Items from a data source

↓

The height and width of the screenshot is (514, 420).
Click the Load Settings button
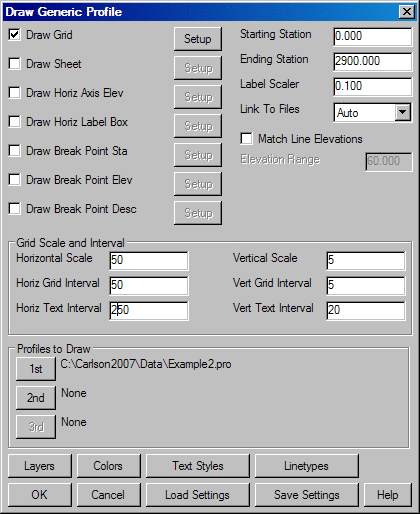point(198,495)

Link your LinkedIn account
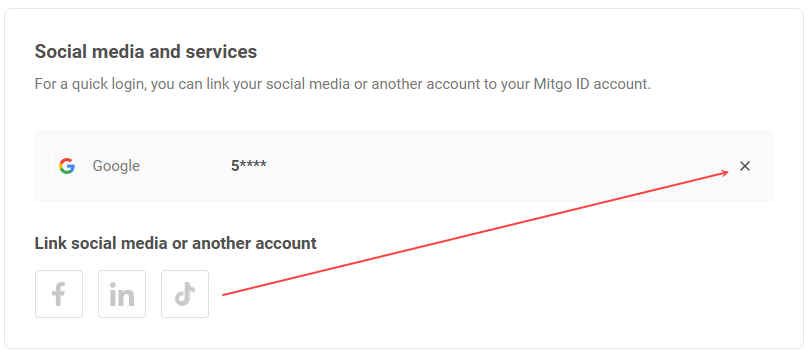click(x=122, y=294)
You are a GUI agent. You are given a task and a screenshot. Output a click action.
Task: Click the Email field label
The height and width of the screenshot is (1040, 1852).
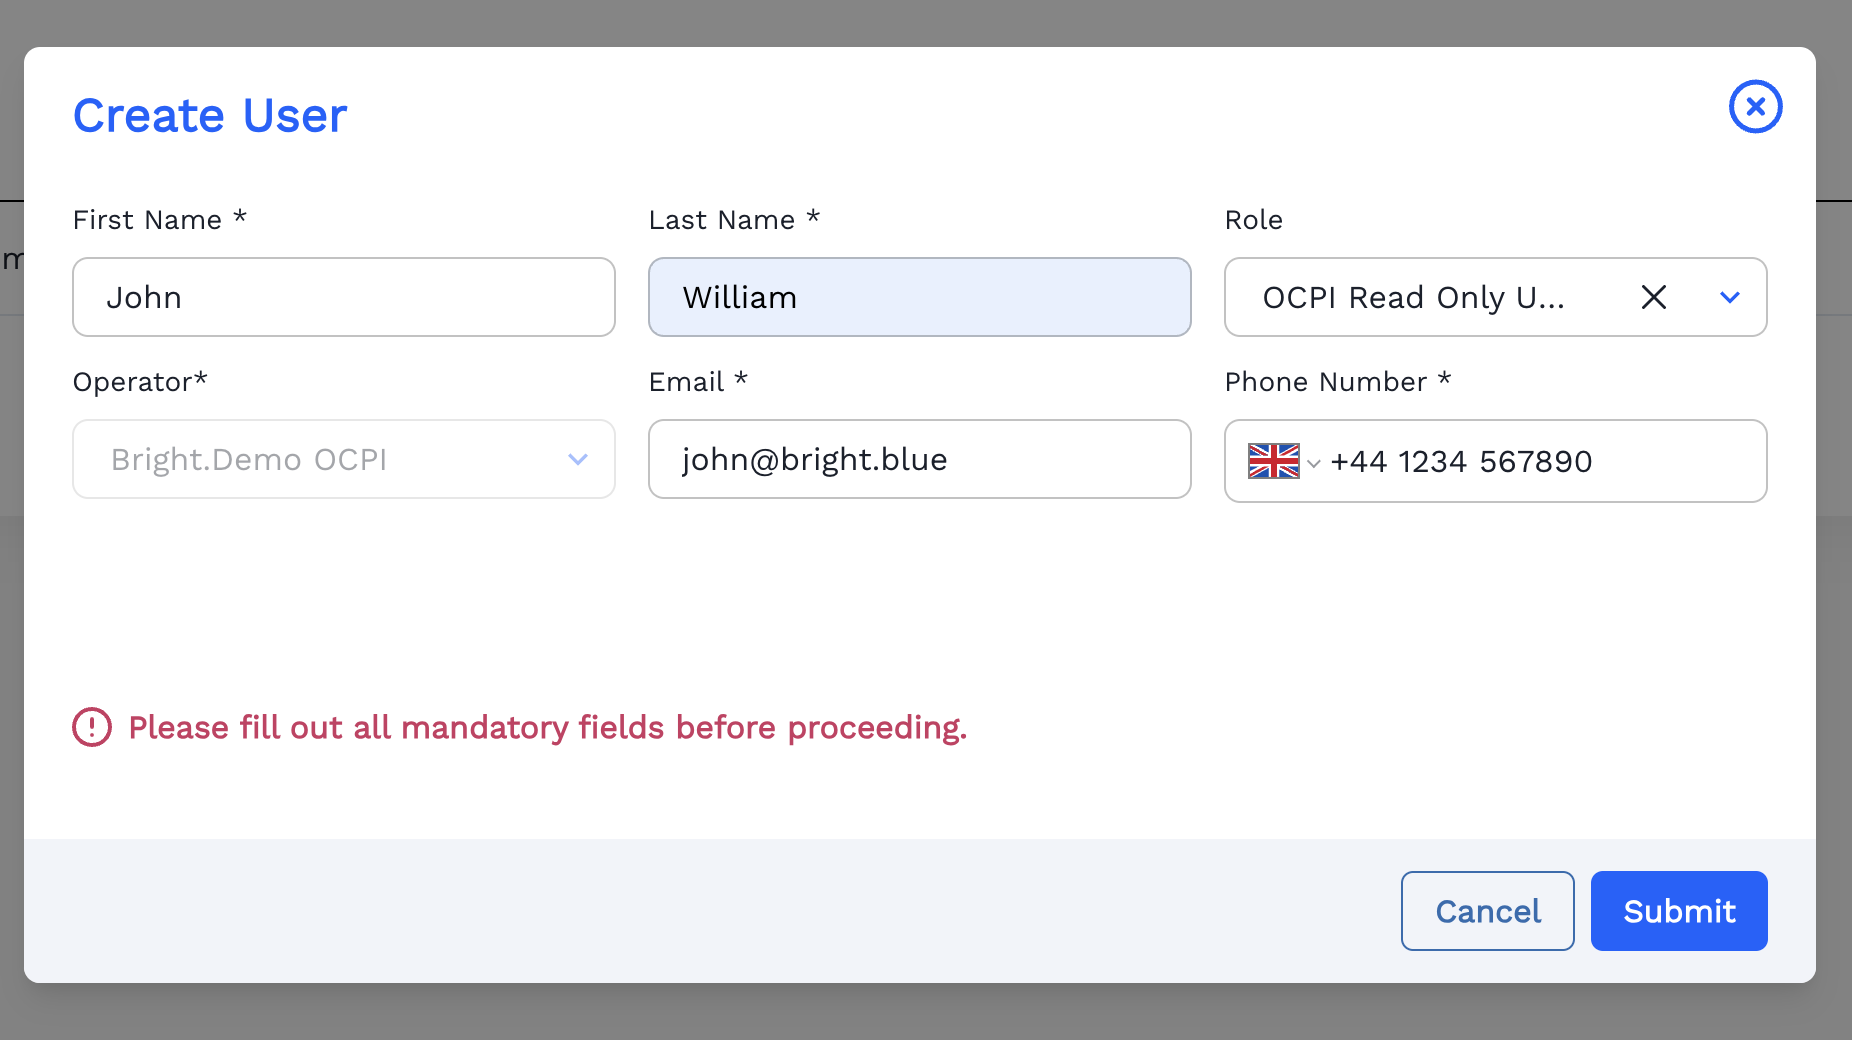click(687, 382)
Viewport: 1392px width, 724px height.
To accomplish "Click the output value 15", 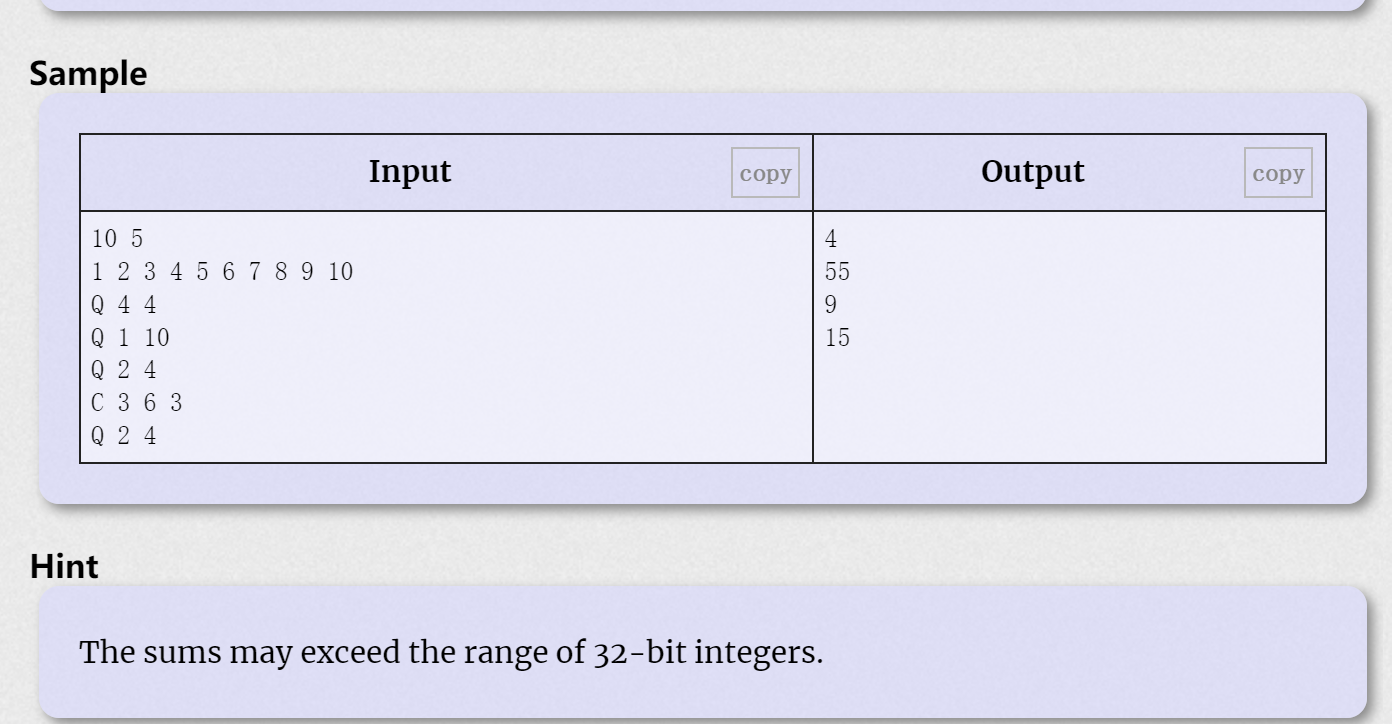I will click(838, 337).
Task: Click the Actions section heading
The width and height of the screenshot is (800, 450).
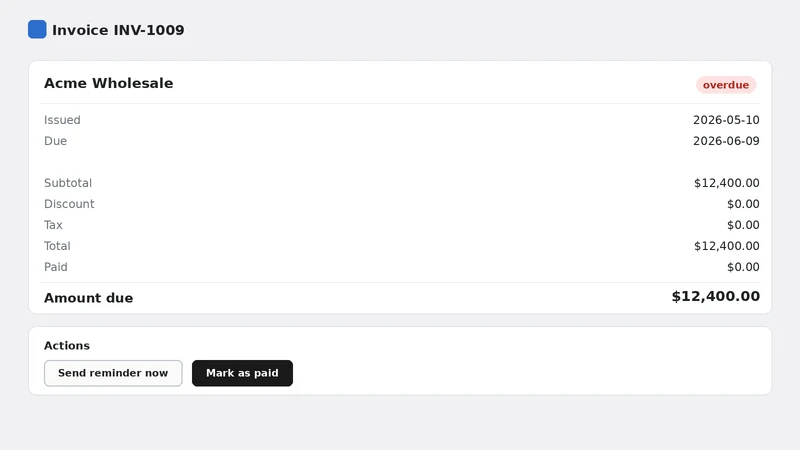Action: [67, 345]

↑

Brief: Your task is to print exactly the lines from the one containing "The width and" through the final line of the records above, with no pictures and nothing more.

Expected answer:
The width and height of the screenshot is (800, 450).
Action: [67, 345]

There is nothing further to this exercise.